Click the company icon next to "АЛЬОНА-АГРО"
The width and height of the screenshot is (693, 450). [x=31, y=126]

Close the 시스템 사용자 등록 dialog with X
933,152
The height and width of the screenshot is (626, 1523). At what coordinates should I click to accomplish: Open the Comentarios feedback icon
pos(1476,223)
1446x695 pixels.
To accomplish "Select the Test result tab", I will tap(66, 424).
#####
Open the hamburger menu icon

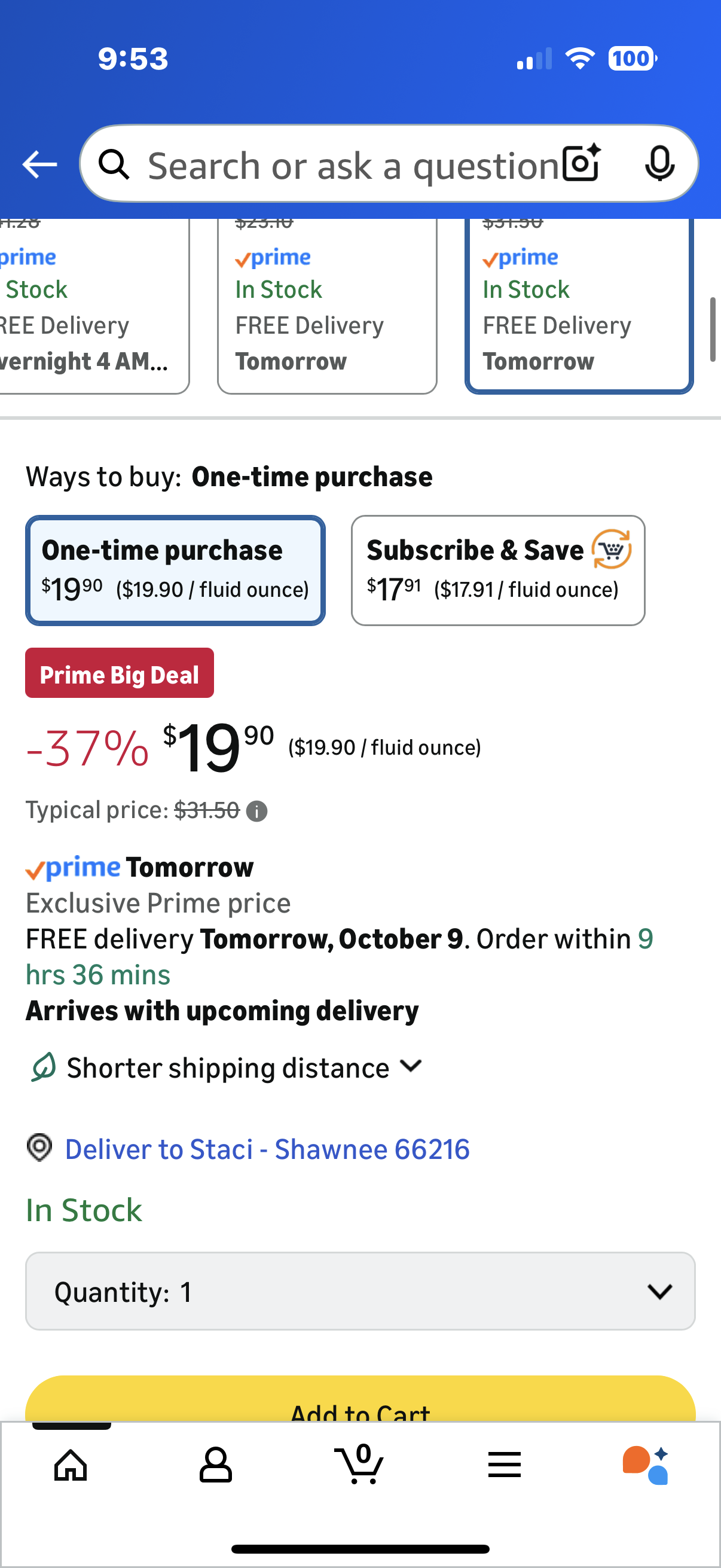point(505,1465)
#####
- Description of the task: Give back, word for word, only the lines above from the line holding "Close the 시스템 사용자 등록 dialog with X" to the line holding "1446x695 pixels.", both included.

- Response box:
Close the 시스템 사용자 등록 dialog with X
933,152
The height and width of the screenshot is (626, 1523). At what coordinates should I click to accomplish: Open the Comentarios feedback icon
pos(1476,223)
1446x695 pixels.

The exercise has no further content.